QLoRA (Quantized LoRA)Optimization terms
LoRA applied to a quantized (compressed) base model. Further reduces memory requirements, enabling fine-tuning on consumer hardware.
QuantizationOptimization terms
Reducing the precision of model weights (e.g., FP16 → INT4) to shrink memory usage and increase inference speed at some quality cost. A 7B model at FP16 needs ~14 GB VRAM; quantized to 4-bit, it fits in ~4 GB. Common formats include GGUF (llama.cpp/Ollama), GPTQ and AWQ (vLLM/HuggingFace). See Model Selection and Serving for format details and tradeoffs.
OverfittingOptimization terms
When a model memorizes training examples instead of learning generalizable patterns. The model performs well on training data but poorly on new inputs. Detected by monitoring validation loss alongside training loss.
RLHF (Reinforcement Learning from Human Feedback)Optimization terms
A training method that uses human preference signals to improve model behavior through a reward model. More complex than DPO (requires training a separate reward model) but offers more control over the optimization objective.
SFT (Supervised Fine-Tuning)Optimization terms
Fine-tuning using input-output pairs where the desired output is known. The most common fine-tuning approach.
TRL (Transformer Reinforcement Learning)Optimization terms
A Hugging Face library for training language models with reinforcement learning, SFT, and other optimization methods.
Consumer chat appCross-cutting terms
The browser or desktop product meant for human conversation (ChatGPT, Claude, HuggingChat). Useful for experimentation, but not the same as API access.
Developer platformCross-cutting terms
The provider's API, billing, API-key, and developer-docs surface. This is what you need for this learning path.
Hosted APICross-cutting terms
The provider runs the model for you and you call it over HTTP.
Local inferenceCross-cutting terms
You run the model on your own machine.
ProviderCross-cutting terms
The company or service that hosts a model API you call from code.
Prompt cachingCross-cutting terms
Reusing computation from repeated prompt prefixes to reduce latency and cost on subsequent requests with the same prefix.
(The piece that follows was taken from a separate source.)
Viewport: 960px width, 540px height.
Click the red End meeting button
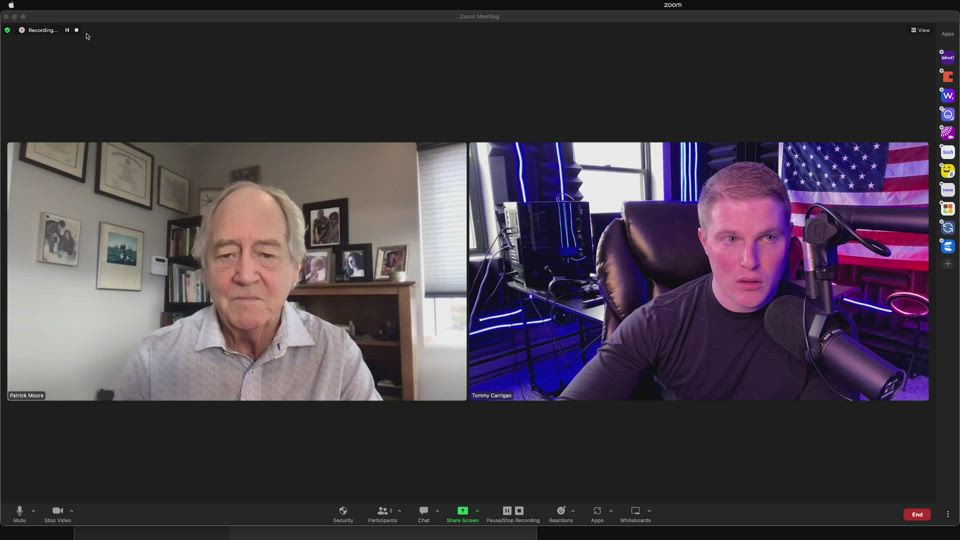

Rate limitingCross-cutting terms
Constraints on how many API requests you can make per unit of time. An operational concern that affects system design and cost.
Token budgetCross-cutting terms
The maximum number of tokens you allocate for a specific part of the context (e.g., "retrieval evidence gets at most 4K tokens"). A context engineering tool for preventing any single component from dominating the context window.